Apply what you read -
a: According to the passage on vineyard pumping and salmon, by what year could the state's new rule take effect?
b: Pick up the passage on vineyard pumping and salmon right after its final sentence and extend it.

____ Reading passage

At issue is the continued existence of the hook-mouthed coho salmon and the threatened steelhead trout that spawn in these coastal streams and rivers – a habitat that stretches from Alaska to central California. While coho still thrive in Alaska, their once plentiful stocks in California and Oregon are under threat, federal fisheries managers say.
Under the state’s proposed regulation, any pumping would be illegal unless approved by the State Water Board’s management program. The new rule could be in effect by 2011.
State water regulators say using river water for frost protection is legal, but are seeking a middle ground that will protect fish and grapes while ensuring some oversight. “The goal is not to shut (pumping) down, but to make sure it’s done in a responsible manner with an eye to making sure the resources are protected,” said Vicky Whitney, deputy director for the State Water Board.
With vineyards spreading quickly in the area, it was only a matter of time before the burgeoning industry ran into a water issue.
In 2008 and 2009, both drought years, pumping by vineyards resulted in the deaths of hundreds of coho and steelhead as creek levels dropped, stranding the fish. The kills were well documented in local media, spurring outrage from environmentalists and concern from federal fisheries managers.
State water officials and federal regulators said it is likely that many more fish were killed in undocumented incidents, underscoring the need for quick action.

________
____ Extracted material

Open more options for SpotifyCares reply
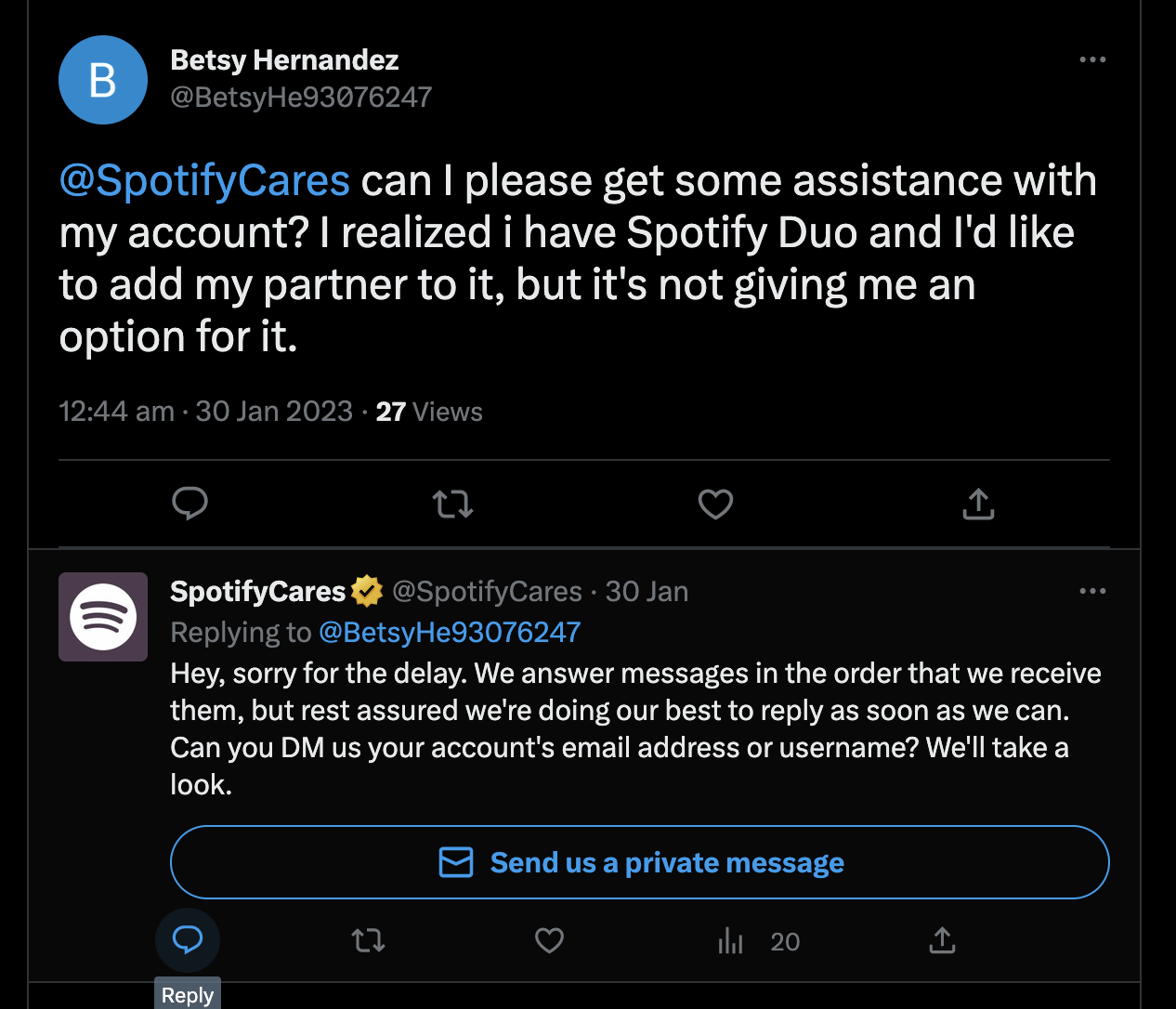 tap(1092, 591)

________
____ Extracted material

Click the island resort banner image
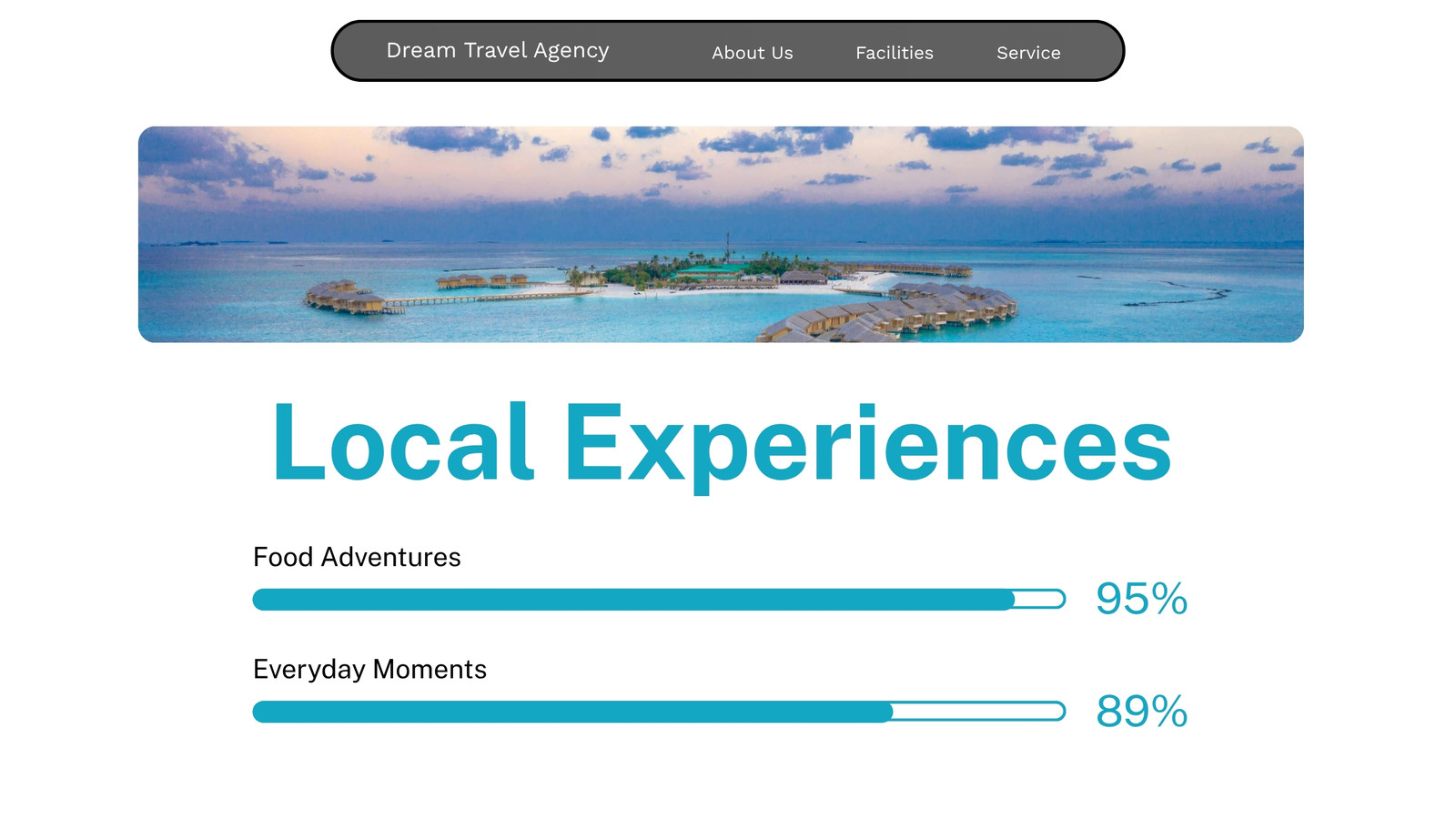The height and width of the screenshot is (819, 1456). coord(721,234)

________
____ Extracted material

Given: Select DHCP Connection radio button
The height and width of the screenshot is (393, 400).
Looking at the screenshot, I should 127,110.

________

Expected outputs -
a: By 2011.

b:
Growers have challenged that assertion, saying the problems that resulted in the 2008 incidents that stranded and killed hundreds of coho and steelhead have been addressed.
“I question the validity of their assertions of there being several incidents,” said Lex McCorvey, executive director of the Sonoma County Farm Bureau, an advocate for the county’s wine industry. “(Regulators) have a responsibility to step forward with that information; that way the problems can get fixed. In 2008, there were two incidents, both have been fixed so they won’t happen again.”
Federal studies show that pumping during cold snaps, especially in recent dry years when river levels are low, has dramatic effects on the river and its tributaries. A study presented by NMFS found that pumping for frost protection in 2004 and 2005 resulted in a 97 percent reduction in surface flow of one of the Russian River’s key tributaries, Maacama Creek, and the water diversion’s effects were seen throughout the watershed.
In April, after documented fish kills, federal fishery biologists at NMFS urged the State Water Board to take control of the vineyard pumping.
The water board gave the growers six months in 2009 to come up with their own management plan, but after seeing it, decided to draft their own regulations.
“The agriculture industry is not necessarily wanting to self regulate; we want to self-monitor and educate growers so they’re using either no water out of the Russian River or (conservation techniques),” said McCorvey.
Meanwhile, there remains no regulation in place this year governing pumping from the Russian River, which concerns federal scientists and environmental groups.
“It is problematic for us to not have regulatory coverage, because we view the threat of frost protection activities as widespread and significant,” said David Hines, a federal fishery biologist and water rights specialist for NMFS.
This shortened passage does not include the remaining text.